***** TASK DATA *****
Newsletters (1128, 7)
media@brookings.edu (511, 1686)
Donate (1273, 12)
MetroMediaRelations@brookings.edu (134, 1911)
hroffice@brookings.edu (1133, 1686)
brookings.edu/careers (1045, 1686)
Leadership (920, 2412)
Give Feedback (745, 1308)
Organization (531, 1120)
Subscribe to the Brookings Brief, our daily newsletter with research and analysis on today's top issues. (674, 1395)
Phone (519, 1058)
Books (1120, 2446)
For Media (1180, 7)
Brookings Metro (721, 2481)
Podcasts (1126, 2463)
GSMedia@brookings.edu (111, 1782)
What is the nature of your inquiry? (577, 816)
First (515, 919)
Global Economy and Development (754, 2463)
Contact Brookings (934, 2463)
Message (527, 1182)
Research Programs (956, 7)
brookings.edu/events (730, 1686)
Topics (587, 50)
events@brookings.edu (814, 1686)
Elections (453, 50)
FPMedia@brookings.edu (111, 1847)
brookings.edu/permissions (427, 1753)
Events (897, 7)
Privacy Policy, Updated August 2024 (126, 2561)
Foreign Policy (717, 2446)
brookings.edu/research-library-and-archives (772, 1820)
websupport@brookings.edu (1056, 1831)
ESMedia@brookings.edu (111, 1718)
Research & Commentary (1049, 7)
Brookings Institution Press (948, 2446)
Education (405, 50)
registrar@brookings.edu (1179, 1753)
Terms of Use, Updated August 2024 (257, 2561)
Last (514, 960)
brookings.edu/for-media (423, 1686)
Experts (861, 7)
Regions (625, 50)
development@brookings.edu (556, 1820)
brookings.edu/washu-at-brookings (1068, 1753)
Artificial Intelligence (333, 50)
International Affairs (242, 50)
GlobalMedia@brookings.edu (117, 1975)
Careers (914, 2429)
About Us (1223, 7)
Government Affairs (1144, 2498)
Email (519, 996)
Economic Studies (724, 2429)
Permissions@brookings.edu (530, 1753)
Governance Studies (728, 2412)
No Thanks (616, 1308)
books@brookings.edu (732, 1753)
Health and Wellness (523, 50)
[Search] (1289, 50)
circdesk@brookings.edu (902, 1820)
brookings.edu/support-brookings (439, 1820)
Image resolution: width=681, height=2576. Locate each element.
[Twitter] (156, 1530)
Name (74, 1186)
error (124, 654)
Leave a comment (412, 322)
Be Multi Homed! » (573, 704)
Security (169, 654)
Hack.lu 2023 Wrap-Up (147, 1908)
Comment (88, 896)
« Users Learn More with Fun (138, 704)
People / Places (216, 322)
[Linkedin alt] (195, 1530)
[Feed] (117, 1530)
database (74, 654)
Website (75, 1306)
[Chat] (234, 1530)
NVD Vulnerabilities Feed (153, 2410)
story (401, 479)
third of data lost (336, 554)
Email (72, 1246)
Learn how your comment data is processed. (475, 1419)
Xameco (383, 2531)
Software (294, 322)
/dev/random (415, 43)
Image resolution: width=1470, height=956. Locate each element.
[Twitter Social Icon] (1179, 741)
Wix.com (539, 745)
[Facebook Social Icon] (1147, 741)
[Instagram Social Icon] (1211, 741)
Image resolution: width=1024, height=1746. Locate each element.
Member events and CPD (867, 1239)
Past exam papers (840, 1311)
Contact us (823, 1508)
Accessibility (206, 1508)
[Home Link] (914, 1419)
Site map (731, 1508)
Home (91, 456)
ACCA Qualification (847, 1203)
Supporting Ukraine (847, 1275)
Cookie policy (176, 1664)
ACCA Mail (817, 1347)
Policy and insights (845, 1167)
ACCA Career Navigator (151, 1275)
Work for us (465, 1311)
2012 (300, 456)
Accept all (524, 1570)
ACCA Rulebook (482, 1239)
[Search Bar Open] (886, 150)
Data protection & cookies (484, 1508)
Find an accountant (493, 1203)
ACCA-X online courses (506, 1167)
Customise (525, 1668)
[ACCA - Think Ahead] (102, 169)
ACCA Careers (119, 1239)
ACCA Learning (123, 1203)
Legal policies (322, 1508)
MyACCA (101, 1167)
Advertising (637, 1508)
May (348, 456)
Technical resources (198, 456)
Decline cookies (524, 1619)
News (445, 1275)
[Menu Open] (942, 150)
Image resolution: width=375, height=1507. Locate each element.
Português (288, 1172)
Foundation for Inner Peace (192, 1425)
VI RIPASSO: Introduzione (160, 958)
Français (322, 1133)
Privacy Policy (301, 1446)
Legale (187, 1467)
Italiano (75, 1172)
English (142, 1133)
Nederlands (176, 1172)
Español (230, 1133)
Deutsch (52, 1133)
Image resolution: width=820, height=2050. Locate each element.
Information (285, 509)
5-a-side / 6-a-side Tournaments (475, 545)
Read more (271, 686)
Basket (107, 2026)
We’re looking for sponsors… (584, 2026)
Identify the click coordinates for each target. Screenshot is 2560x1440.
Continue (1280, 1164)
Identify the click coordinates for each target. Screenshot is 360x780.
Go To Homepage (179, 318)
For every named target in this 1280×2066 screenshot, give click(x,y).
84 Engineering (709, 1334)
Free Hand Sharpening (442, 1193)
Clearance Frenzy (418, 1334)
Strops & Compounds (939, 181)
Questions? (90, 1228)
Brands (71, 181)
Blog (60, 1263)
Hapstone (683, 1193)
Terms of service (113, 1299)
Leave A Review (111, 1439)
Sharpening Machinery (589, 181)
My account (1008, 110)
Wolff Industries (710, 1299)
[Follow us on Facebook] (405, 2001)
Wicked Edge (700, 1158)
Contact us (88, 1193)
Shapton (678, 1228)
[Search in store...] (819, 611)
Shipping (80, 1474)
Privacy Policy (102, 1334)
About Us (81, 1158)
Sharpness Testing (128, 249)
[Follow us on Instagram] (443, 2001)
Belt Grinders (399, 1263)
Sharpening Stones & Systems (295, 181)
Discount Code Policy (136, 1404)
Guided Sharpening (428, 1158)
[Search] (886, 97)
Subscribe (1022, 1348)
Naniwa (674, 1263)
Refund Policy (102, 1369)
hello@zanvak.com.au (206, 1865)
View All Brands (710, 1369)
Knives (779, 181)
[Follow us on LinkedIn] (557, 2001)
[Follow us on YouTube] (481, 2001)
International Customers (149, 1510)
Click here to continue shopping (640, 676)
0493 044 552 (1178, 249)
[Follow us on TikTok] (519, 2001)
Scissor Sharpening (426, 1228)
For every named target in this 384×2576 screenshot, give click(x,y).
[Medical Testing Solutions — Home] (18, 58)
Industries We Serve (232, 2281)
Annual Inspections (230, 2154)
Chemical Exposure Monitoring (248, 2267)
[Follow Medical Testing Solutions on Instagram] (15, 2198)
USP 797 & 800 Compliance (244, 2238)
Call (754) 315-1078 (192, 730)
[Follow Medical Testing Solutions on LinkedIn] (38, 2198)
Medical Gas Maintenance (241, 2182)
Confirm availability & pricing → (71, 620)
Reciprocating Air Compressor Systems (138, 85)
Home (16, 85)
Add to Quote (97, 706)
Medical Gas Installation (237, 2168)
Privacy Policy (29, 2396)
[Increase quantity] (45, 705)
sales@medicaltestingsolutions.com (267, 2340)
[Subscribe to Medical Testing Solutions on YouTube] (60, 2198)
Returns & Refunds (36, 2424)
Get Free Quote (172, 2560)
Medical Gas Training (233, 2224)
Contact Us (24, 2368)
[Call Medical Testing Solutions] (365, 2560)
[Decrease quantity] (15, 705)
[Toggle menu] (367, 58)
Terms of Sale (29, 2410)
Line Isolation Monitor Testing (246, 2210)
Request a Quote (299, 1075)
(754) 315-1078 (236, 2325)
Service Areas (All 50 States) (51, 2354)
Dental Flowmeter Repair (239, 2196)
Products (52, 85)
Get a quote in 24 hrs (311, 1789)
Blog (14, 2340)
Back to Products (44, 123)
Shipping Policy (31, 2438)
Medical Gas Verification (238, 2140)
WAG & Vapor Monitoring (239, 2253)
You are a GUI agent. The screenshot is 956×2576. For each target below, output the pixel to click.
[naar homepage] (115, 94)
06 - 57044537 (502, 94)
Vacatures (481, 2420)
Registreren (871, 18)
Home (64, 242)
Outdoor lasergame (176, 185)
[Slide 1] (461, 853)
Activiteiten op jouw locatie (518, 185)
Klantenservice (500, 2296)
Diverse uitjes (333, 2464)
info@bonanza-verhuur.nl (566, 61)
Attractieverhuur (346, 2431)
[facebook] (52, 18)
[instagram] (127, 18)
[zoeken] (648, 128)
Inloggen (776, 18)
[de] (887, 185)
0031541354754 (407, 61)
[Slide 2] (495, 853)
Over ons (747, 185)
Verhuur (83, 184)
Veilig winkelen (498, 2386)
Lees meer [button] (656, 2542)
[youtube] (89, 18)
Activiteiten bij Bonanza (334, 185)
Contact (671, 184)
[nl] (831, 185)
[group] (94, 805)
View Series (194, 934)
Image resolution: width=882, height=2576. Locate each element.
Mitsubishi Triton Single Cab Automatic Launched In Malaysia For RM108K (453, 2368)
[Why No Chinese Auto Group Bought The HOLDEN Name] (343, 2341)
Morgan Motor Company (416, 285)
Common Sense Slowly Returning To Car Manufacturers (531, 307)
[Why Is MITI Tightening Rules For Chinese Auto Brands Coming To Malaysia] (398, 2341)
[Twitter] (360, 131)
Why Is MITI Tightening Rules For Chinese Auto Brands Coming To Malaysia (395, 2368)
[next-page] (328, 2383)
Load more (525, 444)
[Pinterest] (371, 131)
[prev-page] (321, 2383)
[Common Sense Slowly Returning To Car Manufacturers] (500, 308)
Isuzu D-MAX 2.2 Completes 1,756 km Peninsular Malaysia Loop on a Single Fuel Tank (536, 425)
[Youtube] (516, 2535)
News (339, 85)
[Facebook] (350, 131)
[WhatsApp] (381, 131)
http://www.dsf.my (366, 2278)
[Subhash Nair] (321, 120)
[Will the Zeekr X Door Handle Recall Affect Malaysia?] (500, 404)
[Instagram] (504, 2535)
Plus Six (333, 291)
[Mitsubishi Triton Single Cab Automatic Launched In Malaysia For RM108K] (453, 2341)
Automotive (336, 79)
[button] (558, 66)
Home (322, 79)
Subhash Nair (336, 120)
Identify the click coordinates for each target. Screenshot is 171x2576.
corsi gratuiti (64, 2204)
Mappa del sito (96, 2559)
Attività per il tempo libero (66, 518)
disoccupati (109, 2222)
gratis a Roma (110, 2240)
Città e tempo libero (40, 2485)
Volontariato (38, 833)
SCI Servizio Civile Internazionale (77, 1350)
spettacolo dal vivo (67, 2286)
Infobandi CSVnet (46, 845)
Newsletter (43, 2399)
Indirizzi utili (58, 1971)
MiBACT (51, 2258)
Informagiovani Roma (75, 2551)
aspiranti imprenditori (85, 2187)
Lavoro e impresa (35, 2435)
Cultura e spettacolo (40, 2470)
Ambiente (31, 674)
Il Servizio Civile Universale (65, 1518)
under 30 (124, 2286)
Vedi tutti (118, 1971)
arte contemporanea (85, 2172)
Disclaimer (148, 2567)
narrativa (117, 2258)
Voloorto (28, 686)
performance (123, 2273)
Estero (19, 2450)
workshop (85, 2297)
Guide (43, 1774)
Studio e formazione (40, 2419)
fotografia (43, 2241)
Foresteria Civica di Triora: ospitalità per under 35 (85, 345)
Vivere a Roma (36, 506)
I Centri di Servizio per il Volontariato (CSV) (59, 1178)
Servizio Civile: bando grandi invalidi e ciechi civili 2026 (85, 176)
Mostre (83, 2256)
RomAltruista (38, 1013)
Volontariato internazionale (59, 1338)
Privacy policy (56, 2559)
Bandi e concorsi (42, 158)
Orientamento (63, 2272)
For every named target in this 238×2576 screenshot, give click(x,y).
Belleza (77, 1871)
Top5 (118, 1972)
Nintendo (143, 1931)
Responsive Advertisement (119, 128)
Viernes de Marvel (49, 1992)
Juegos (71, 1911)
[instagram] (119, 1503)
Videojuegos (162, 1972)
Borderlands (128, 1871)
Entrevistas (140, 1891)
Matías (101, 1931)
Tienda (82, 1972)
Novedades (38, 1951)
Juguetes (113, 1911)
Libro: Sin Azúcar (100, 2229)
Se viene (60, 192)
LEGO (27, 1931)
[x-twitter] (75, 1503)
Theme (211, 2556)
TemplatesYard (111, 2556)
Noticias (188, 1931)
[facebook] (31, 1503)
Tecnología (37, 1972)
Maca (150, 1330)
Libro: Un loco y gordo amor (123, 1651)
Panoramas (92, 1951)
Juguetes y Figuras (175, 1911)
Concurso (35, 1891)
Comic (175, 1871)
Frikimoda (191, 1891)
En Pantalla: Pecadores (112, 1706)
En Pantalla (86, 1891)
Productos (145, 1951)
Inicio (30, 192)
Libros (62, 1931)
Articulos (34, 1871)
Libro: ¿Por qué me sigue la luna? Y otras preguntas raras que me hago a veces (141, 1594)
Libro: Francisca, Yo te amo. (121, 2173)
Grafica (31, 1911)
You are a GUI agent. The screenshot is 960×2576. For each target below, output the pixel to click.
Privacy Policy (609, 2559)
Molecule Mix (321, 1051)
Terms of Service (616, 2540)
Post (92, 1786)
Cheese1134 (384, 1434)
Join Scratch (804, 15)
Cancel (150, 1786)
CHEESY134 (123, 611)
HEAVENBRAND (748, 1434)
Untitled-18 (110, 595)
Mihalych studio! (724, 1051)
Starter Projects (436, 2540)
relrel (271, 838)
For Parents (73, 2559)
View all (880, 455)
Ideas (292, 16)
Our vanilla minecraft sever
*****
WHAT YOU SHOULD DO: What is asked for is an exact copy of the lines above from the one containing "[Twitter] (156, 1530)" through the one containing "News (445, 1275)", and only those.

COMPLETED EXERCISE:
[Twitter] (156, 1530)
Name (74, 1186)
error (124, 654)
Leave a comment (412, 322)
Be Multi Homed! » (573, 704)
Security (169, 654)
Hack.lu 2023 Wrap-Up (147, 1908)
Comment (88, 896)
« Users Learn More with Fun (138, 704)
People / Places (216, 322)
[Linkedin alt] (195, 1530)
[Feed] (117, 1530)
database (74, 654)
Website (75, 1306)
[Chat] (234, 1530)
NVD Vulnerabilities Feed (153, 2410)
story (401, 479)
third of data lost (336, 554)
Email (72, 1246)
Learn how your comment data is processed. (475, 1419)
Xameco (383, 2531)
Software (294, 322)
/dev/random (415, 43)
Image resolution: width=1470, height=956. Locate each element.
[Twitter Social Icon] (1179, 741)
Wix.com (539, 745)
[Facebook Social Icon] (1147, 741)
[Instagram Social Icon] (1211, 741)
Image resolution: width=1024, height=1746. Locate each element.
Member events and CPD (867, 1239)
Past exam papers (840, 1311)
Contact us (823, 1508)
Accessibility (206, 1508)
[Home Link] (914, 1419)
Site map (731, 1508)
Home (91, 456)
ACCA Qualification (847, 1203)
Supporting Ukraine (847, 1275)
Cookie policy (176, 1664)
ACCA Mail (817, 1347)
Policy and insights (845, 1167)
ACCA Career Navigator (151, 1275)
Work for us (465, 1311)
2012 (300, 456)
Accept all (524, 1570)
ACCA Rulebook (482, 1239)
[Search Bar Open] (886, 150)
Data protection & cookies (484, 1508)
Find an accountant (493, 1203)
ACCA-X online courses (506, 1167)
Customise (525, 1668)
[ACCA - Think Ahead] (102, 169)
ACCA Careers (119, 1239)
ACCA Learning (123, 1203)
Legal policies (322, 1508)
MyACCA (101, 1167)
Advertising (637, 1508)
May (348, 456)
Technical resources (198, 456)
Decline cookies (524, 1619)
News (445, 1275)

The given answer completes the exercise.